What! They still sell CDs?
What! They still sell CDs?
Global sales of digital music rose this year and are predicted to top £3.92bn ($6.3bn) by the end of December, an increase from £3.67bn ($5.9bn) in 2010, according to a report from Gartner.
But the bulk of music industry income still comes from sales of physical music (CDs and LPs) and will continue to do so past 2015 if the bean counters' forecast holds good. In 2015, global CD sales are predicted to be worth £6.22bn ($10bn) and online music about £4.79bn ($7.7bn).
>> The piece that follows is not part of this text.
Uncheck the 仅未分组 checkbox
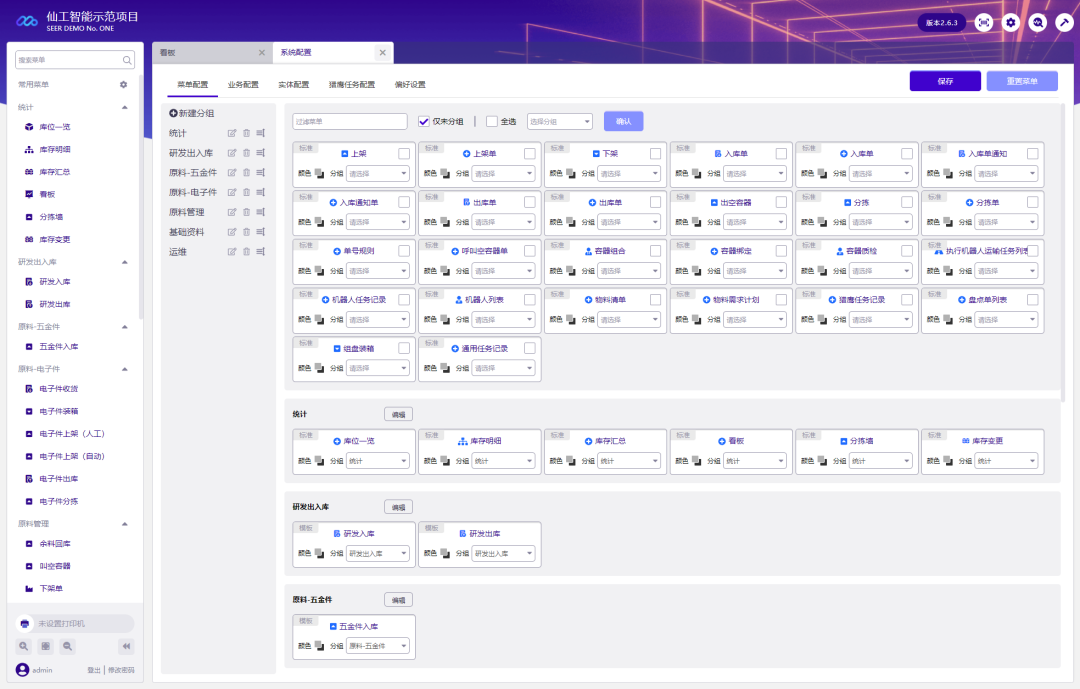[x=424, y=121]
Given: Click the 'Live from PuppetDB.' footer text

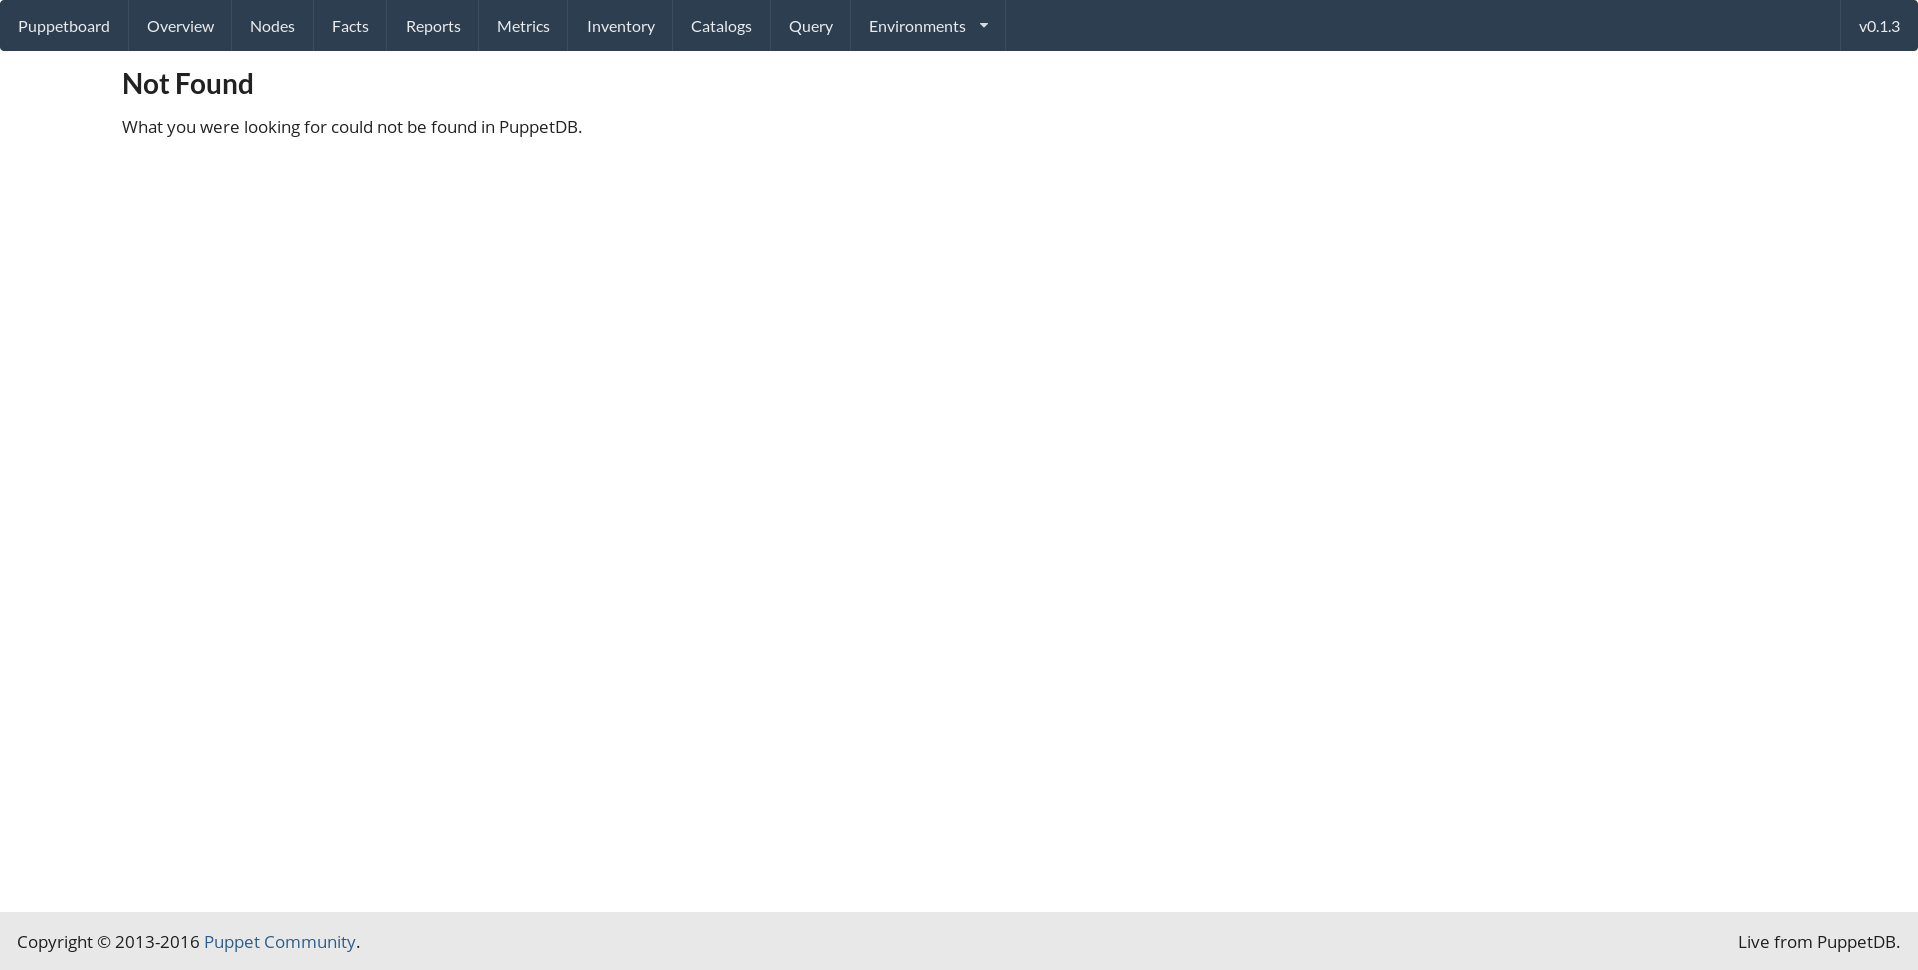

The rise in digital music spending (£1.12bn, $1.8bn) in 2010-15 won't fully compensate for the slide of £3.11bn ($5bn) predicted for physical sales as they slip from the £9.33bn ($15bn) worth sold in 2010.
My optical drive stopped working about 2 years ago. Never even noticed.
Yes. They do and they make more money from physical media sales than digital.
Then how did you know it stopped working 2 years ago?
Bloodstar said:I actually use it fairly often - CD and DVD media, software installs and files related to such, and occasionally using CD-R/DVD-R media to transfer large amounts of files when my USB disks aren't enough. (I tend to do a lot of downloading at my college if I can, considering I'm only on a 1mbps connection at home. Still fast to me, but I'd rather wait and get things done quicker if at all possible.)
Granted, I guess I could use a machine without it, but I'd certainly need to buy an external or also use a machine that did have an optical drive.